Other members of rich clans have stepped into the political fray themselves. Penny Pritkzer, part of the family that owns the Hyatt hotel chain, became President Obama’s Commerce Secretary in June 2013. Mark Dayton, an heir to the Dayton family fortune (his ancestors built the company that became Target TGT -0.89% stores) is a Democrat and the current governor of Minnesota. Pete du Pont, descendant of the founder of chemical giant DuPont, was a Republican governor of Delaware from 1977 to 1985 and ran for president in 1988. Dolph Briscoe, Jr., member of the Briscoe ranching family, was a Democrat and governor of Texas from 1973 to 1979. Ross Perot,  Sr., is famous for his two impressive but unsuccessful presidential  runs as an Independent. He and his son have donated to both parties, but  they lean Republican.
.....................

It appears that more wealthy Democrats are actually in the government but more wealthy Republicans can be found supporting our government.


----------



## AZ Jim (Jan 13, 2015)

rkunsaw said:


> We took a giant step toward improving our government in November.

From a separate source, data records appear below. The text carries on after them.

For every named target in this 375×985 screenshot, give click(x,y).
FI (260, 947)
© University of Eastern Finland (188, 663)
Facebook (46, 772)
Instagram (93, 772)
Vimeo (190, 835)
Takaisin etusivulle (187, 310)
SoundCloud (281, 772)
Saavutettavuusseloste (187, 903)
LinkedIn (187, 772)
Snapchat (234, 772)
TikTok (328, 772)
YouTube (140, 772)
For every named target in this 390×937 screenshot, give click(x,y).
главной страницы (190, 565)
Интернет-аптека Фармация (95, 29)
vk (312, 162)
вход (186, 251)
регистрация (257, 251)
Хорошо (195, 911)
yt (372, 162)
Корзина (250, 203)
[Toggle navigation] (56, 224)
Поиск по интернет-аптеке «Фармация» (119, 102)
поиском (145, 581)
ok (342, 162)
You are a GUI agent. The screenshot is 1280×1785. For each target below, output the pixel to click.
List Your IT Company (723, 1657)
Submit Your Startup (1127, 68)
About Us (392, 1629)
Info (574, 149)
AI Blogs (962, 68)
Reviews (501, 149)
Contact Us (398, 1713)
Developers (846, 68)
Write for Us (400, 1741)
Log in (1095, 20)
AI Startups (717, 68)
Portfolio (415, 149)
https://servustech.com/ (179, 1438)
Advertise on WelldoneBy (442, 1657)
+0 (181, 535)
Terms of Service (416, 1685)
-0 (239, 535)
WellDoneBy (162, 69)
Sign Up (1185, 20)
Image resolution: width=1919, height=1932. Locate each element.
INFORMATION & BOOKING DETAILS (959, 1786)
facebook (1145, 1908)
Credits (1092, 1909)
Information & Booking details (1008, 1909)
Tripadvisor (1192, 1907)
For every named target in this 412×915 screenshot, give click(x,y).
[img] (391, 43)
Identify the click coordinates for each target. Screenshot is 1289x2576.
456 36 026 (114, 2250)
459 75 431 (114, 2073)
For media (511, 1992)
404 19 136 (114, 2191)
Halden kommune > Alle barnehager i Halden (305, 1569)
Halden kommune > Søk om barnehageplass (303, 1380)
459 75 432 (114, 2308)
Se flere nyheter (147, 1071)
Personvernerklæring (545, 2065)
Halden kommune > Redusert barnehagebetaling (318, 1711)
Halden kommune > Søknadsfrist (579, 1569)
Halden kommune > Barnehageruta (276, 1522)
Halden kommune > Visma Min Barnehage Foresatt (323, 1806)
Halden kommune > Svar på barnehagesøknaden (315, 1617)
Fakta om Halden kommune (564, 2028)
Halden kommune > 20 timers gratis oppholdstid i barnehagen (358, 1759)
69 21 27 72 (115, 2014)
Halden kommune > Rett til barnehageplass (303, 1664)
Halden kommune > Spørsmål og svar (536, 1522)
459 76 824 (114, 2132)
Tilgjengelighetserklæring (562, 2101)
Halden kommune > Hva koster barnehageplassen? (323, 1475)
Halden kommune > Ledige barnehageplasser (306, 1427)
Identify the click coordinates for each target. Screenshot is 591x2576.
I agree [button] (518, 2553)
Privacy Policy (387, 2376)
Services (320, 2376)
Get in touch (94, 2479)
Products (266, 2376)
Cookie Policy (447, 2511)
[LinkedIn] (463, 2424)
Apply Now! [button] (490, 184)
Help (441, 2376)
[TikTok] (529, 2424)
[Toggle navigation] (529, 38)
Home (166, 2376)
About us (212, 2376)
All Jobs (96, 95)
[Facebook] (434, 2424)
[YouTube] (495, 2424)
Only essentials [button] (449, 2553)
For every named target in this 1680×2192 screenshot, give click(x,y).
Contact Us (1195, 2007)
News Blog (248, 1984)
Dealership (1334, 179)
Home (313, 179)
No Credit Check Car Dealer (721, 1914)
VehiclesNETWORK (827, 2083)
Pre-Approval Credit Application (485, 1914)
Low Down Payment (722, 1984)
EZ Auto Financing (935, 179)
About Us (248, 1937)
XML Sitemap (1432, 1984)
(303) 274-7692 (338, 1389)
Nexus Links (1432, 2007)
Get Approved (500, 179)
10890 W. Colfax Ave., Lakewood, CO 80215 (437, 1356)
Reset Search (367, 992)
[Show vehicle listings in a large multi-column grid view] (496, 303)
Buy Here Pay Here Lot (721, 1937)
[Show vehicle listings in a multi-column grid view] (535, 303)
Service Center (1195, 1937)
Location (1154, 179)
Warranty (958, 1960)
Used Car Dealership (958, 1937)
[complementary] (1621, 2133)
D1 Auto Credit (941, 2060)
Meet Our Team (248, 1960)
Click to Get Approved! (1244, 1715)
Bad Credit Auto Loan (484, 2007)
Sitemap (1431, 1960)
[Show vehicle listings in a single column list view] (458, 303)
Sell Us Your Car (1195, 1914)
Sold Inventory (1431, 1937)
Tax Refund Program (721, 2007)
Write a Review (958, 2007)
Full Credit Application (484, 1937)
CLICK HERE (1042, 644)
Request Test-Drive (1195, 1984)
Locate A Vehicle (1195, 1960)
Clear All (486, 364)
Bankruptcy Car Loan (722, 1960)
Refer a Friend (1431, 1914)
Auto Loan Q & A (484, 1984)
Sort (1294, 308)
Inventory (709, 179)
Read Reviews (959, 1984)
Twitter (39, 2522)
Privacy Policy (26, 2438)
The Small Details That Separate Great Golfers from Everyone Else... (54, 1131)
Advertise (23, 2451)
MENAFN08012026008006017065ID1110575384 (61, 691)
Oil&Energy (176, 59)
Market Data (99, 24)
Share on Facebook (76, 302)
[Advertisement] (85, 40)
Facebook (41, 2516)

You missed one word, 'improving".  I should read we took a giant step toward MORE gridlock in Nov.  Democrats better hang on to the veto for a couple years or the poor will be MUCH poorer.  I do not understand the people who applaud the GOP.  They don't even realize they are being raped.


----------



## AZ Jim (Jan 13, 2015)

QS...One slight mod....


----------



## BobF (Jan 13, 2015)

One of this countries greatest moves would be to eliminate the two parties that now think they can lead this country and go back to our original way of running our government without these two block head groups messing everything up.    Go back our Senators and Representatives standing and arguing for the needs and abilities of their electors districts.   That is the way the US government was set up  to run.   Direct representation of the people that elected them and no more of these parties that think they can speak for all the US and be just and fair about it.   Our nation is supposed to be representing the people and their wants and needs, not some half baked nonsense from parties that do not represent the people or the countries needs.   Parties are nothing but political and do nothing for the people.   A big problem for the US and it shows in our ever increasing debts, now about $18 trillion and growing.   Under Clinton or Bush the debt was about $7,5 trillion. Near half of that $18 trillion has been put up in the last 8 years of Democrat control.   Not something to be proud of at all.


----------



## TabbyAnn (Jan 15, 2015)

BobF said:


> One of this countries greatest moves would be to eliminate the two parties that now think they can lead this country



I agree that we need more than the two Parties and need more Independent candidates. But I think individual citizens have to take responsibility for the current situation. I don't know of any group of citizens in any Congressional District that are meeting regularly to select and interview candidates for Congress and plan a strategy for educating the electorate. Good government requires year round commitment. It requires more than just voting on election day.


----------



## Rocky (Jan 15, 2015)

We as a nation are in decline.  If one looks at history, it has happened regularly, and generally when wealth and greed become the opium of the upper class.

We are not the first, nor will we be the last ... unless, of course, we either bomb ourselves into oblivion or cause enough environmental destruction that it will do it for us -- in which case we will all be gone.

Rocky


----------



## Don M. (Jan 15, 2015)

TabbyAnn said:


> I agree that we need more than the two Parties and need more Independent candidates. But I think individual citizens have to take responsibility for the current situation. I don't know of any group of citizens in any Congressional District that are meeting regularly to select and interview candidates for Congress and plan a strategy for educating the electorate. Good government requires year round commitment. It requires more than just voting on election day.



We already have more than two parties, in most states.  In my state, we have 4..Dem, Rep. Libertarian and Constitution.  The problem is that these "Splinter" parties have only a small fraction of the electorate, and they have nowhere near the money backing them that the Dem's and Rep's do.  They cannot mount a serious campaign under present rules and conditions, so we are stuck with what we have.  The Only way to get a decent 3rd party started in this nation would be a complete revamp of our campaign finance laws...prohibiting ALL private and Special Interest donations...and Instead, allocating a set amount of Federal/State dollars to each candidate, so as to level the playing field.  Fat Chance of that ever happening so long as our present politicians feed off the Big Money, and the Supreme Court passes things like Citizens United.  Big Money increasingly runs this country, and Big Money selects the candidates we are stuck with at election time.  If this trend continues for very much longer the day will come when we are a Two Class society...Lords and Peasants.


----------